• [The problem]
Only the lines from the one containing "Task: Click version number 26.6.10-5" to the end of the data should be copied, exactly and without pictures.

---------- Extracted data

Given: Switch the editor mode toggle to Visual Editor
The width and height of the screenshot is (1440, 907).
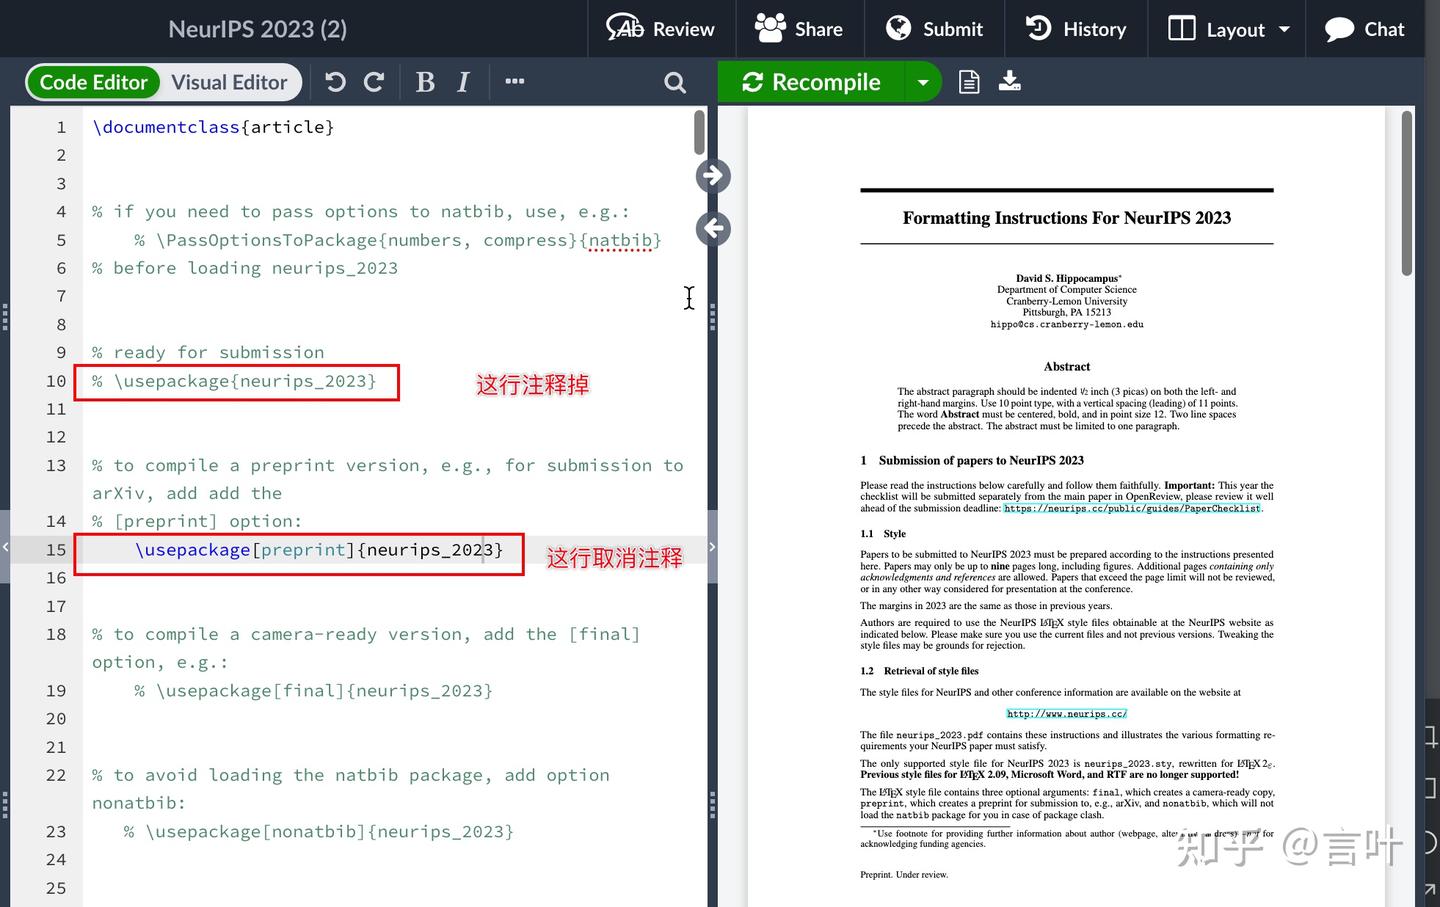Looking at the screenshot, I should (x=229, y=82).
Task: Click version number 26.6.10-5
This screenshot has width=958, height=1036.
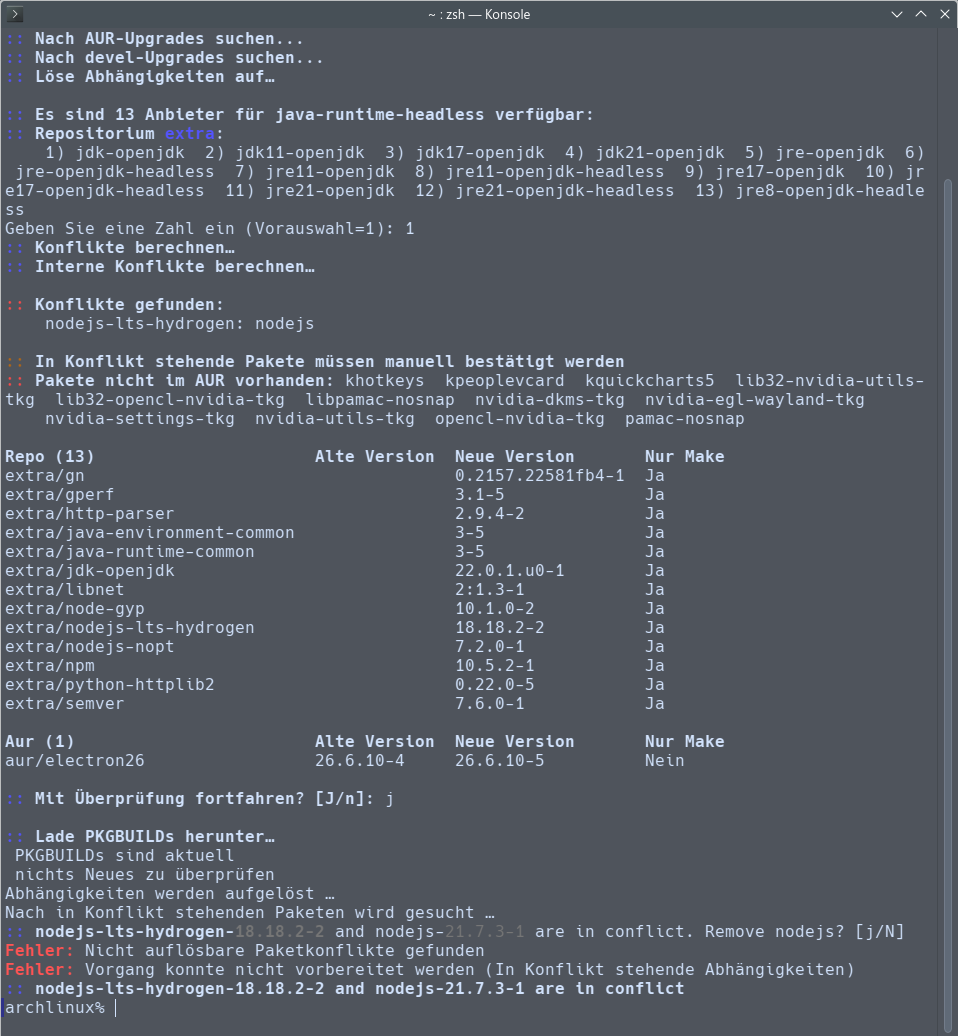Action: pos(499,760)
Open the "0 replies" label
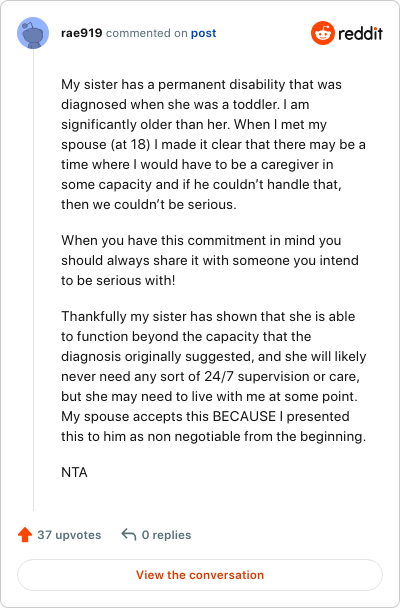 (x=166, y=535)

--------------------

• [Task solution]
Task: Click version number 26.6.10-5
This screenshot has width=958, height=1036.
Action: pos(499,760)
Open the "0 replies" label
 (x=166, y=535)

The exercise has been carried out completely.